Opmerking: U kunt nog steeds de volgende toetsenfuncties gebruiken
wanneer de toetsvergrendeling actief is: nood, alleenwerker, monitoren,
monitoren tijdelijk, squelch uit, squelch uit tijdelijk, toetsvergrendeling,
PTT + autodial.
■ Alleenwerker
Druk op deze toets om de functie alleenwerker in- of
uit te schakelen. Als de zendontvanger gedurende een
voorgeprogrammeerde tijdsperiode niet wordt gebruikt, zal een
alleenwerkertoon worden uitgezonden.
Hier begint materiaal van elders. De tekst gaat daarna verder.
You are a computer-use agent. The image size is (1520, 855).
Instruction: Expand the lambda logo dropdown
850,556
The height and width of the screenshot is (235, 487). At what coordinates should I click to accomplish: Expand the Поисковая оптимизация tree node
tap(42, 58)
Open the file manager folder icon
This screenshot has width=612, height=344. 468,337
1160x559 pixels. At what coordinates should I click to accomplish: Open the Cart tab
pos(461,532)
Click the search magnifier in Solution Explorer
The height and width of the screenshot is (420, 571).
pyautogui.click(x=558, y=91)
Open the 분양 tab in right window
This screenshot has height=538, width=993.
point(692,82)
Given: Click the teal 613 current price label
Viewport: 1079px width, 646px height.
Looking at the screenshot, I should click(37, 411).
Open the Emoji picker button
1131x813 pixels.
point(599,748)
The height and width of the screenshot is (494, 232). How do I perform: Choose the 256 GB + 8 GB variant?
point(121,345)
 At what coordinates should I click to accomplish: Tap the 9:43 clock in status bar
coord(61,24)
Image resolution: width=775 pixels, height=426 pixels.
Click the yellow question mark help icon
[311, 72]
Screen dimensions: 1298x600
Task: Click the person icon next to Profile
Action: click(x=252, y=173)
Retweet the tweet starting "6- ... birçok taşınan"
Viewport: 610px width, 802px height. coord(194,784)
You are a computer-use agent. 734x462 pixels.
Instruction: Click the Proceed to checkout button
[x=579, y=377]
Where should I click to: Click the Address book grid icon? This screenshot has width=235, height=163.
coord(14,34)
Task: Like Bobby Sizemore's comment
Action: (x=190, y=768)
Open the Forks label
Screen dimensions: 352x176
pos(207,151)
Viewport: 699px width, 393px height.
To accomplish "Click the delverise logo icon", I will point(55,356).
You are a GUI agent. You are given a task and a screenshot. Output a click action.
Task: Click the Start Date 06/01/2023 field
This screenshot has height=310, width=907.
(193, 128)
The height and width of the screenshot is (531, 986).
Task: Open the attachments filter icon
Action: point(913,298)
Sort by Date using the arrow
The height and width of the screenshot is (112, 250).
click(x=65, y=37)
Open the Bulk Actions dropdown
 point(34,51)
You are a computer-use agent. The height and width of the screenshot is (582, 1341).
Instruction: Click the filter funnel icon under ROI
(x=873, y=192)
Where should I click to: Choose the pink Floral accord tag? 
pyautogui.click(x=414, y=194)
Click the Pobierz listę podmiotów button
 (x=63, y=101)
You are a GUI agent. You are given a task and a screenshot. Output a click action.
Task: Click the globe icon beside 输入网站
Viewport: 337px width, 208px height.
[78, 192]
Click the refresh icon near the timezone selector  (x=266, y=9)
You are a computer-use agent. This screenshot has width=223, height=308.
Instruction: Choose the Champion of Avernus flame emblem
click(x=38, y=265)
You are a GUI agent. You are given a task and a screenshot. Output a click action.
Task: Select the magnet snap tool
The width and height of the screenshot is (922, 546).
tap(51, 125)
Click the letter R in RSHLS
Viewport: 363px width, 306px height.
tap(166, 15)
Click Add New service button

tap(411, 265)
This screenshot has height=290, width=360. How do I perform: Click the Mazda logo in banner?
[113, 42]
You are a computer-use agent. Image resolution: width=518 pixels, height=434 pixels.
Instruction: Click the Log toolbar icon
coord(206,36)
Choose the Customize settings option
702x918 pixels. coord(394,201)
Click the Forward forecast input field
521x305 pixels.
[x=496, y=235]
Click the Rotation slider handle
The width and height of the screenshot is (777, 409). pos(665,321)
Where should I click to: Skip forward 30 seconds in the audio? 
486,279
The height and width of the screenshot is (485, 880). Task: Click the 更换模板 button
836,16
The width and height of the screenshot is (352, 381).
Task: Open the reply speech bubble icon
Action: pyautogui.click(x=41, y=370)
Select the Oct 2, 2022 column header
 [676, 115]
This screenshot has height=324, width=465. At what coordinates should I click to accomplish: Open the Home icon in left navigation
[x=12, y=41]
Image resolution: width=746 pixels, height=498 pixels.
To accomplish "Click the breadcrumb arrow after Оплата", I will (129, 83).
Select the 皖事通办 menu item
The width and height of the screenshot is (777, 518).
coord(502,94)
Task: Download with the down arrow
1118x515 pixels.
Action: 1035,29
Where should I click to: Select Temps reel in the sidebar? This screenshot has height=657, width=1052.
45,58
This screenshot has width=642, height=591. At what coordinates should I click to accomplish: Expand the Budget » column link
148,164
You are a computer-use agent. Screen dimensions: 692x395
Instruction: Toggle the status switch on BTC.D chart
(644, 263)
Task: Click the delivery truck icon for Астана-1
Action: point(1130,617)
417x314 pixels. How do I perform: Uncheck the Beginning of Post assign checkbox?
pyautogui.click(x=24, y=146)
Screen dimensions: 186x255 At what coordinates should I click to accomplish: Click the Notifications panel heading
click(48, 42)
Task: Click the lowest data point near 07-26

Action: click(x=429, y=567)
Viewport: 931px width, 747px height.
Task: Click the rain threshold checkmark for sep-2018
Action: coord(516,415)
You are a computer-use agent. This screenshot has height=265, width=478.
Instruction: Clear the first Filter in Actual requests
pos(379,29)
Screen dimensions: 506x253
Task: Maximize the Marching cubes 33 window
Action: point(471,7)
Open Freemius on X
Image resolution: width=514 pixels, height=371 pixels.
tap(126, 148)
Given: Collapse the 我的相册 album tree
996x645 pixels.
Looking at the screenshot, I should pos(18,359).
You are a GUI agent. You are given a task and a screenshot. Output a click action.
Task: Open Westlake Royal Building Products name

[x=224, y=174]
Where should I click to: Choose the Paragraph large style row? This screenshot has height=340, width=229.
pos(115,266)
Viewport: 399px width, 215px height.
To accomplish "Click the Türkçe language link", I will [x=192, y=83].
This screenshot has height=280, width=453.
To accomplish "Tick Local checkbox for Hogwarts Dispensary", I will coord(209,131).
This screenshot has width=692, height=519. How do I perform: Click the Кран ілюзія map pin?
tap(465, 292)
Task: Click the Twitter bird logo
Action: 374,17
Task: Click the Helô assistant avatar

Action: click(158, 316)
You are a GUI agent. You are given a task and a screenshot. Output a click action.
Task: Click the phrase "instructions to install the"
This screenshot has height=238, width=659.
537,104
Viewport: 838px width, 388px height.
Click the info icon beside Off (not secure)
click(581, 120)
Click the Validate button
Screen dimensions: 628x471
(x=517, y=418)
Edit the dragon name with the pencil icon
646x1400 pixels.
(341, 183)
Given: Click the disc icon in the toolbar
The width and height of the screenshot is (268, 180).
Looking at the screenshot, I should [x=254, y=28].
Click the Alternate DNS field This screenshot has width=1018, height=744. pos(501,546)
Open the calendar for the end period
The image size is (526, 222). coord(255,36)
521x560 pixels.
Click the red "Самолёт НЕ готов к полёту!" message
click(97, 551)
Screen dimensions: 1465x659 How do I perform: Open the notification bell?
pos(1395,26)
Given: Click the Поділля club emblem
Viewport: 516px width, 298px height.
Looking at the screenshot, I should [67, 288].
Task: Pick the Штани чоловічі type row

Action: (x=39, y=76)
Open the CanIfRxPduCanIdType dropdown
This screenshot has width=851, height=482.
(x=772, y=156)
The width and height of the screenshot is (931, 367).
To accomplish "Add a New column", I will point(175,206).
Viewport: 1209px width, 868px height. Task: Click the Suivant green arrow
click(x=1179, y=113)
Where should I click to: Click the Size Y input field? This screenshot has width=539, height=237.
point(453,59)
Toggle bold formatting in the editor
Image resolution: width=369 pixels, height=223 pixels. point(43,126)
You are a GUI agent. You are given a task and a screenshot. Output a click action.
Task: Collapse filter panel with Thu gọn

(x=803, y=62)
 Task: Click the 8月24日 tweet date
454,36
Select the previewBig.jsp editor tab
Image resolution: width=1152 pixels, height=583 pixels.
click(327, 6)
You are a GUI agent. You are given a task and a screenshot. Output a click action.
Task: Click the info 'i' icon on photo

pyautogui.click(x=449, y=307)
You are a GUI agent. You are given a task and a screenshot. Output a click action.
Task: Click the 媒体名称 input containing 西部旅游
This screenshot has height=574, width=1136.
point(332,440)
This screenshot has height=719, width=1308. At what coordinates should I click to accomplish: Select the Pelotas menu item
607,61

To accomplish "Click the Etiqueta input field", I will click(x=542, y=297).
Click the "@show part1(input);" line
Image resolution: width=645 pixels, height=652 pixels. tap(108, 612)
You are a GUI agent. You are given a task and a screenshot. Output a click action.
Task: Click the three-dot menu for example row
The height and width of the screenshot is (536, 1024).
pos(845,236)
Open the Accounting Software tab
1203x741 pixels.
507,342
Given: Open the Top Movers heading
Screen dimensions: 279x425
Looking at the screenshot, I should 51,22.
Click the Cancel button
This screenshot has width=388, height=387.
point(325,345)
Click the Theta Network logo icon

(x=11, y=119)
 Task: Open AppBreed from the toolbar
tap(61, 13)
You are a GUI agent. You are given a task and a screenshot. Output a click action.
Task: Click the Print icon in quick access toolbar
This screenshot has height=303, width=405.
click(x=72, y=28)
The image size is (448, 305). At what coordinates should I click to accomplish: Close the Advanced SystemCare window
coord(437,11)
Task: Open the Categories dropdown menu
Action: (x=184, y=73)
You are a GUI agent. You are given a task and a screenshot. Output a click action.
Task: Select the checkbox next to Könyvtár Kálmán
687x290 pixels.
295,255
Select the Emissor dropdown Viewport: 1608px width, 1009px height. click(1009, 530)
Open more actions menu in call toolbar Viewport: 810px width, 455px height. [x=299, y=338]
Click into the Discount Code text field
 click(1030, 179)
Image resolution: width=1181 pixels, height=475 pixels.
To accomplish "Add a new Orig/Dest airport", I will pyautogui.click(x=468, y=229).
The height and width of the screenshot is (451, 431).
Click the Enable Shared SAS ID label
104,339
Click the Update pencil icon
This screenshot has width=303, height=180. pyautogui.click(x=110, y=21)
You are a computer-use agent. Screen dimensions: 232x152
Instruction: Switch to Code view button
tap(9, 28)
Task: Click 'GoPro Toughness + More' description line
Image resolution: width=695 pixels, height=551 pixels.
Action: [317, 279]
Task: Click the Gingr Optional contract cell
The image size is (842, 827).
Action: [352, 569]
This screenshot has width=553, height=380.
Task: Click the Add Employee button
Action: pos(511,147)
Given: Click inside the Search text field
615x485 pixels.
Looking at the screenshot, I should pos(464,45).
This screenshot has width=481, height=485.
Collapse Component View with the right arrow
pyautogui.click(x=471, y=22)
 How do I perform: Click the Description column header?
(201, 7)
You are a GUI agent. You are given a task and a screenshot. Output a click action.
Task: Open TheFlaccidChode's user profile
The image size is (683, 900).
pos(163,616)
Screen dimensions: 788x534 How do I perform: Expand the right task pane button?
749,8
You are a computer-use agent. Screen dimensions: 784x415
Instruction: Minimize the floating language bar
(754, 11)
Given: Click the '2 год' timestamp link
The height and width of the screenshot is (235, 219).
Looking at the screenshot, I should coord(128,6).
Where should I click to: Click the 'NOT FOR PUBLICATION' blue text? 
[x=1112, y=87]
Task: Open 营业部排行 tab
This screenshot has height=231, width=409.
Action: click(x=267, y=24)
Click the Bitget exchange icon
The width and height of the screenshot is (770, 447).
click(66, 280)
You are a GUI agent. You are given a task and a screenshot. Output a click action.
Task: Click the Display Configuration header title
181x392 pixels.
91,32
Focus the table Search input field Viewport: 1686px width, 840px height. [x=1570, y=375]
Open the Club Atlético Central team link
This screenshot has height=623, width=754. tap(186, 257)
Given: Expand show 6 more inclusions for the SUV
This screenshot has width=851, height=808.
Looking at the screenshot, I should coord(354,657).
Als geen toets wordt
ingedrukt terwijl de toon klinkt, gaat de zendontvanger vervolgens
over op de noodmodus.
■ Laag zendvermogen
Druk op deze toets om het zendvermogen op het huidige kanaal
op laag te schakelen om energie van de batterij te besparen.
■ Monitoren
Druk op deze toets om de signalen QT of DQT uit te schakelen.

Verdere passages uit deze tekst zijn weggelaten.